コントロール
1年生の担任として何をすればいいか、勉強するために、いろいろな教育書を読みました。すると多くの本に、1年生の子どもたちにはじめに話すことが書いてあります。
このような感じです。
「はじめは先生のお話が聞けるように指導しましょう。1年生の子どもたちはほめられるのが好きです。『上手な姿勢ですね』『賢い一年生』『スーパー一年生』などとほめて、話を聞けるようにしましょう」
以前までの私なら「ああなるほど」と思い、同じように実践していたでしょう。
しかし、今の私はこのような言葉かけに疑問を感じます。
なぜなら、これは子どもをコントロールしすぎだからです。
「ほめる」と書いてありますが、これは教師の都合のいいように、子どもを仕向けているにすぎません。
おそらく、6年生にこんなことは通じないでしょう。
昨年のクラスの子ならこう言います
「先生の見え透いたおだて言葉、気持ち悪い」
中学生以上ならよりそう感じるでしょう。
1年生はそのあたりがまだわからないから…
果たしてそれでいいのか。
私たち教師は1年生であろうと、6年生であろうと、大人であろうと、
「話を聞いてもらう」ことに対して、同様にかかわるべきではないかと思います。
「ほめて」きかせるようにする小手先のテクニックは、学年があがるにつれ通用しなくなります。高学年になったら、「話が聞けない子」になるでしょう。中学生くらいになったら、あえて話をきかないで、じっと座っているという術を学ぶかもしれません。

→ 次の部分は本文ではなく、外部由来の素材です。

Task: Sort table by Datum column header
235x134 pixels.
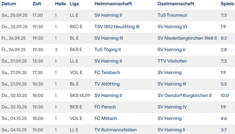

私は一年生であっても「話を聞いてくれてありがとう」という想いはもっておきたいし、どうしても話を聞いてもらわなければならない場合は「聞いてもらえませんか」
とお願いすると思います。
そもそも、聞き手というのは、「自分に必要だから」聞くのであって、
必要のないことを聞かせるのは「強制」であり、ほめることによってそれをさせているのは「コントロール」だと思います。
まあ、教師の世界では「当たり前」とされていることが、
もしかしたら「おかしいんじゃないの?」と見直す必要があるかもしれません。